Bill St. Arnaud points out this August 29 article from the Washington Post about the development of fiber to the home in Japan, where people can routinely get 100 mbps in their houses and businesses.
The burgeoning optical fiber system is hurtling Japan into an Internet future that experts say Americans are unlikely to experience for at least several years.
Shoji Matsuya, director of diagnostic pathology at Kanto Medical Center in Tokyo, has tested an NTT telepathology system scheduled for nationwide use next spring.

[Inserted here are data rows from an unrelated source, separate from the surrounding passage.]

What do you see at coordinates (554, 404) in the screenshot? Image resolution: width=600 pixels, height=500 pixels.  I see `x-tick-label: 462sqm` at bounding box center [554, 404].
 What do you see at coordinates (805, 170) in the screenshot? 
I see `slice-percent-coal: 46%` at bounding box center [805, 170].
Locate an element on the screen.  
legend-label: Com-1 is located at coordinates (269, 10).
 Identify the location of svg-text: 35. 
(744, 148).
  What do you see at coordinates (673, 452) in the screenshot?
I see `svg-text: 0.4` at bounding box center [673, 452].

It allows pathologists — using high-definition video and remote-controlled microscopes — to examine tissue samples from patients living in areas without access to major hospitals. Those patients need only find a clinic with the right microscope and an NTT fiber connection.
“Before, we did not have the richness of image detail,” Matsuya said, noting that Japan has a severe shortage of pathologists. “With this equipment, I think it is possible to make a definitive remote diagnosis of cancer.”
Japan’s leap forward, as the United States has lost ground among major industrialized countries in providing high-speed broadband connections, has frustrated many American high-tech innovators.
The article traces the roots of this capacity to the competition in Internet services that was unleashed by the Japanese government requiring the big telcos to open up access to their transport in 2000. A pertinent case study in network neutrality, for sure.
I was at a meeting recently where it was suggested that our rallying cry for municipal broadband should be for a gigabit to the home. Sounds a lot better than the (up to) 12 mbps Comcast is advertising as “high speed”.